Secondly, what will happen if I replaced the vertex colors (such as "Col") with an image texture? Would it make a difference in the result? Thirdly, from what I observed in the node setup, this method of texturing Rain is different from the method used to texture Spring - which method would you recommend and why? Lastly, if you were to re-texture both characters again, is there anything you would do differently? If so, what are they? Sorry for asking so many questions! (I'm quite new to texturing) Thank for all your help, time, and the effort you put into this series!
Oops nevermind I think I figured out why the vertex colors are smooth - I just needed the blur tool!

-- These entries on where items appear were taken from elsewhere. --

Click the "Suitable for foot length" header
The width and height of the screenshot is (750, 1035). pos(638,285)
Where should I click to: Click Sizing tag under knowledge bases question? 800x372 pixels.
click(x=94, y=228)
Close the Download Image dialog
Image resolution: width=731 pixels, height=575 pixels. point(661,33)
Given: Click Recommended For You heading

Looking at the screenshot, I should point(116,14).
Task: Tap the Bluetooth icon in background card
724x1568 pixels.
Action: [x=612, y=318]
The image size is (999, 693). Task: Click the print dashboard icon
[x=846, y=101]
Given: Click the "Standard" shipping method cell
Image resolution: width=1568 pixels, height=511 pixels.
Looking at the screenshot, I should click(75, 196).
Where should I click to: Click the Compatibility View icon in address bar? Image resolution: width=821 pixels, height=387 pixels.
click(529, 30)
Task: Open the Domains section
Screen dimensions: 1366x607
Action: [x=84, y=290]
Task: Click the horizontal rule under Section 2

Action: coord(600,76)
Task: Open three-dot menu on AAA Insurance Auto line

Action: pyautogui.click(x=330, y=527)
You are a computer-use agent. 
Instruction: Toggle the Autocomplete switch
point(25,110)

@coolyan2016 So the main reason why I used the vertex colors as a base to texture from is so the default viewport shading (vertex colors) in workbench looks very close to the final textures when rendered (in either Eevee or Cycles). There's not really any other reason for it.
There are plenty of things I would like to do differently if I get the chance (and I will once I get to the texturing of the second character "Snow"). I would create a node setup which I do not need to bake in the end, so no AO nodes and nothing that is depending on generated coordinates or anything that could change after deformations like curvature. I would also use texture painting more than before and add more detail. The clothes and areas of the skin are very undefined. But I would also use procedural texturing more to add stitches and other details. All of this is not to make it more realistic but just to make it look more finished. The texturing is quite bare-bones imo and could be better, but it was always meant to be simple.
I can highly recommend to look at Simon's Procedural Shading Tutorials and his work on Sprite Fright to see what I mean.